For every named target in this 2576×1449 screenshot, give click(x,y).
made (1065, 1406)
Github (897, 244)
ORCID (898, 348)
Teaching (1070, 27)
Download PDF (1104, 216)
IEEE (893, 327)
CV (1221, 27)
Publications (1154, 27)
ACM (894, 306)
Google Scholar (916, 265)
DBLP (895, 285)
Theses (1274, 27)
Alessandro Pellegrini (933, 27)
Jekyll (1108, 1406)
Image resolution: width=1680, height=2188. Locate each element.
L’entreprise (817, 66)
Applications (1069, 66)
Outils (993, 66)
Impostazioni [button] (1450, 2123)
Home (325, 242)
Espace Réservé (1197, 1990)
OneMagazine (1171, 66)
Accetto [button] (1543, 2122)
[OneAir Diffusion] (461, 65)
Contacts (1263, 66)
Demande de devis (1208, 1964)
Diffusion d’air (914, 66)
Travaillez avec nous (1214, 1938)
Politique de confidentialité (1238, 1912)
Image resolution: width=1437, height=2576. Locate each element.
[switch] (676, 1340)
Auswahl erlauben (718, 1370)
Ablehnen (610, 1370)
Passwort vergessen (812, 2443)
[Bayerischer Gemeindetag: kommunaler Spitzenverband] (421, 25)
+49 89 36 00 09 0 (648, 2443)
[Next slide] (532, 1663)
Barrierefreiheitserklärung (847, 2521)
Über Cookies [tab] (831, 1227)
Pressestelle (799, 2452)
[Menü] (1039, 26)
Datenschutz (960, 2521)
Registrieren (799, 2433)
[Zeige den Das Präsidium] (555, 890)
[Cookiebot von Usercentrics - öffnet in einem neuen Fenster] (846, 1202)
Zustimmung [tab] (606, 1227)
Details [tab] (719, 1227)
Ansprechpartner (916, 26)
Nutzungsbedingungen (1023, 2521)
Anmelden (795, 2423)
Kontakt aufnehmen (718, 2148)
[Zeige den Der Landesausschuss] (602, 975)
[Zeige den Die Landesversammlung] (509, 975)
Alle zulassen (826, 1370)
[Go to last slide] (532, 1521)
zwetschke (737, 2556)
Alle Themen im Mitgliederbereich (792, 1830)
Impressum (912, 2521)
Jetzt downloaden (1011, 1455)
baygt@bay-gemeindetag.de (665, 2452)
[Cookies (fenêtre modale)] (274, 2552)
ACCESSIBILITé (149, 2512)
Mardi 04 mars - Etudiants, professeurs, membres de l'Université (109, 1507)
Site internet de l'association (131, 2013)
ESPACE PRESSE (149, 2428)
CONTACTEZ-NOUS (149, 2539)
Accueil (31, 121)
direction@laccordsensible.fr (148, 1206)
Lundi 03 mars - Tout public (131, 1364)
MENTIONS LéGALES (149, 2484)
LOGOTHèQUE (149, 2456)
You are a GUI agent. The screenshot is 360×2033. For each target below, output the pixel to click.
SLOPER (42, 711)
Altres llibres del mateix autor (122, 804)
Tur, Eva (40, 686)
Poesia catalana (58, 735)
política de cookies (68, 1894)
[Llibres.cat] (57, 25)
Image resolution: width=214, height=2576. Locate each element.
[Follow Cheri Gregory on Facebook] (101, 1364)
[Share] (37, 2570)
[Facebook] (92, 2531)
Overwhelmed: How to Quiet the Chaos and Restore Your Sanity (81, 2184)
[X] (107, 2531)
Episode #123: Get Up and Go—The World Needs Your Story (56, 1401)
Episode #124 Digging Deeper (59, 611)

───

_Action item_
From the entries above, extract every line where the word "mars" appears.

_Solution to this task_
Mardi 04 mars - Etudiants, professeurs, membres de l'Université (109, 1507)
Lundi 03 mars - Tout public (131, 1364)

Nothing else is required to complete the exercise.